I personally think this may pass as the governor may be willing to throw this out there as crumbs as he and his party to try to stave off the one truly meaningful reform that we've been trying to pass here in WI.

What WI really needs is a photo ID requirement at the polls. It seems simple enough. You need one for most everything else these days. You can't rent a video, or write a check for your groceries without one, but you can vote? There is of course the inevitable cries that Voter ID = racism, classisim, voter disenfranchisement of the sick, disabled, elderly.. etc. etc. etc.

Of course, the poor, disabled, and the elderly often managed to navigate all sorts of government lines and forms for welfare, SSI, Medicare, Medicaid etc. and if anything, deal with the govt. bureaucracy much more than the average middle class working voter ever does.
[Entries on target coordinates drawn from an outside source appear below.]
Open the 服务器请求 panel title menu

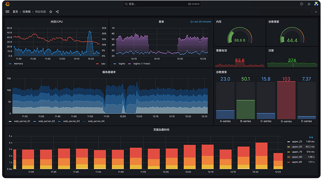coord(109,72)
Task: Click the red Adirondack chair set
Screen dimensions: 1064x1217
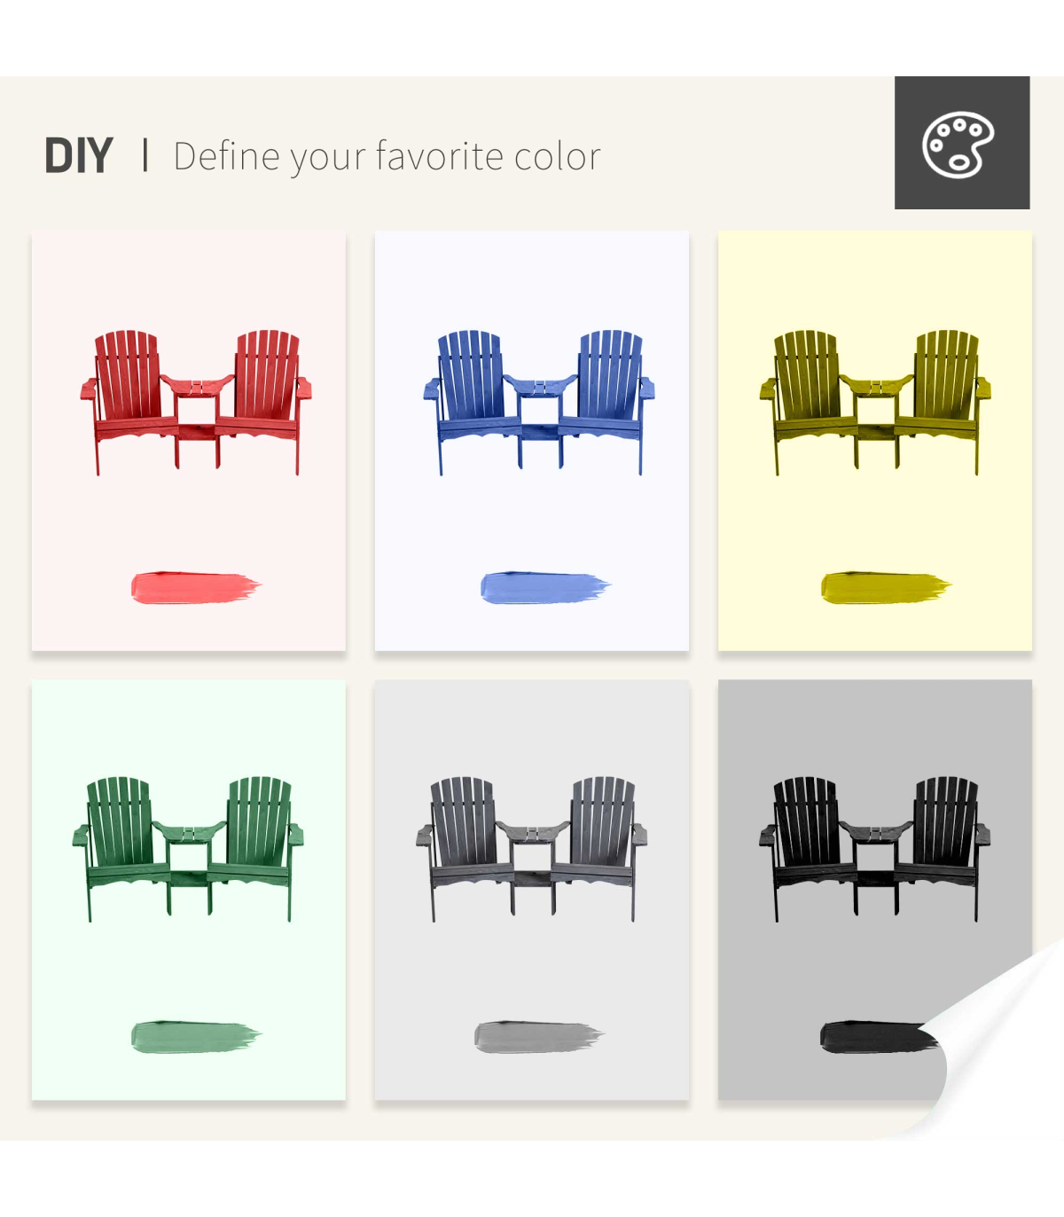Action: coord(196,403)
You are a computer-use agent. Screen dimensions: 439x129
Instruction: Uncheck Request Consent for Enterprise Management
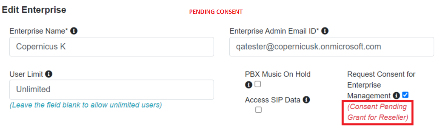coord(405,95)
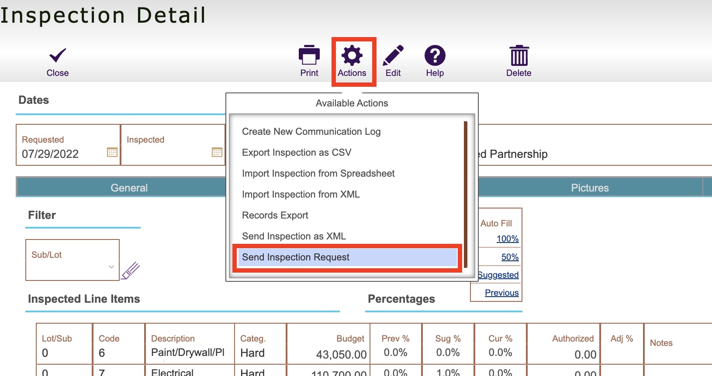The width and height of the screenshot is (712, 376).
Task: Expand the Sub/Lot dropdown
Action: (x=111, y=267)
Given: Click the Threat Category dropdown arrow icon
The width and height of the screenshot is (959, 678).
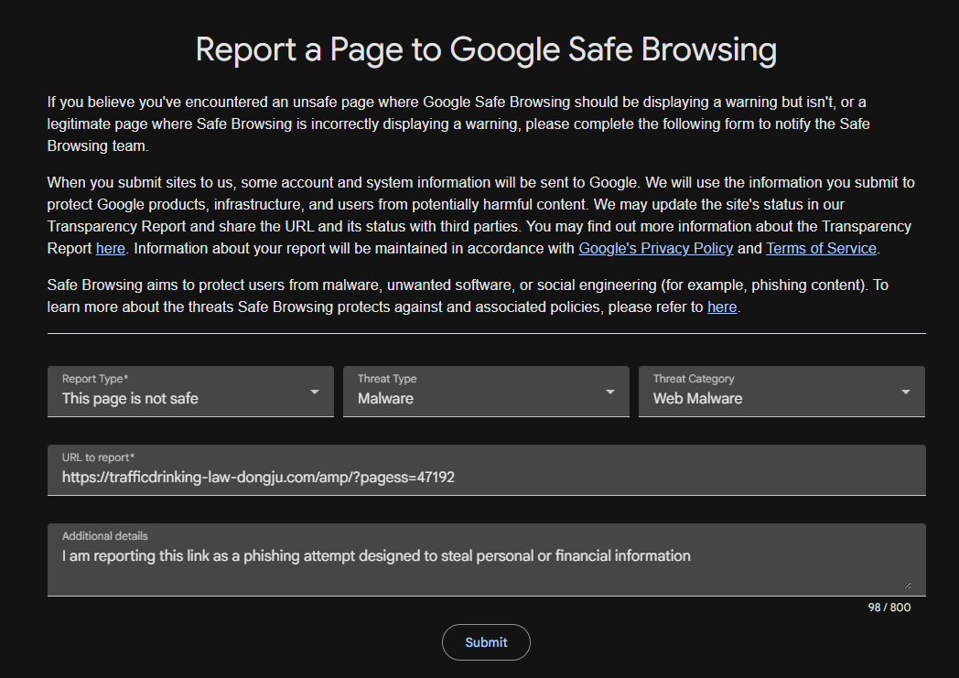Looking at the screenshot, I should pyautogui.click(x=906, y=392).

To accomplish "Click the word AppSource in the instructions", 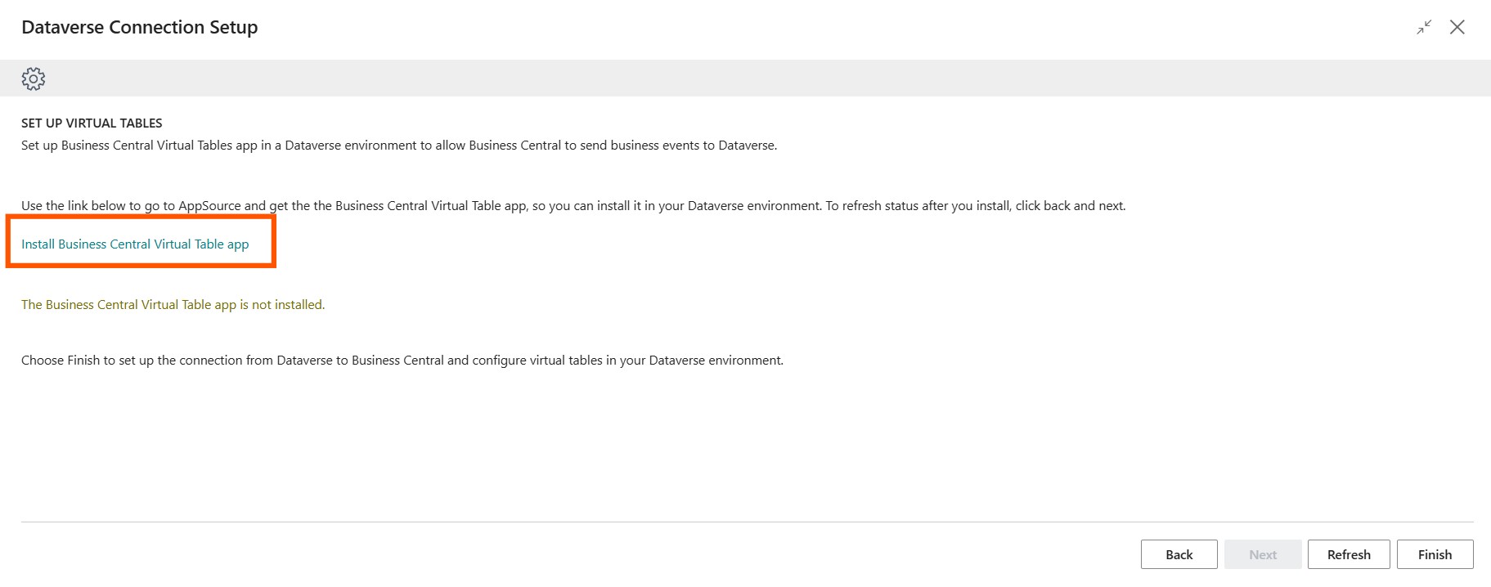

So how is having a photo ID requirment a hardship? The drafters of the legislation have even made provisions for free ID for anyone too poor to pay the ten dollars or so the state would charge.

I don't know how things are in the rest of the country. However, it's been well known for years that around here, and especially our neighbor to the south, Chicago, that one party predominantly is the beneficiary of vote fraud while the other is not. And our current governor is of that party. Go figure.

WI also has, "same day" registration BTW. Essentially you can register and immediately vote on election day. All you need to do is fill out and sign a registration card and show any piece of mail at that address such as a utility bill, and I'm not certain they even need that. Your vote isn't tied to the registration either, so a bad (i.e. fake) registrant doesn't get their vote kicked out if the registration is found to be invalid. So when others who have pre-registration for voting, and an ID requirement to at least register, they don't really understand how laughably fraud prone WI's system is. If we at least had a pre-registration requirment, I wouldn't be so concerned about the lack of ID, but having nether is electoral suicide IMO.

Besides the one party being afraid of losing their margins from their dead, felon and fraud, constituencies, they're afraid how obvious it will be when the results from an election cycle pre-ID and an election post-ID will be.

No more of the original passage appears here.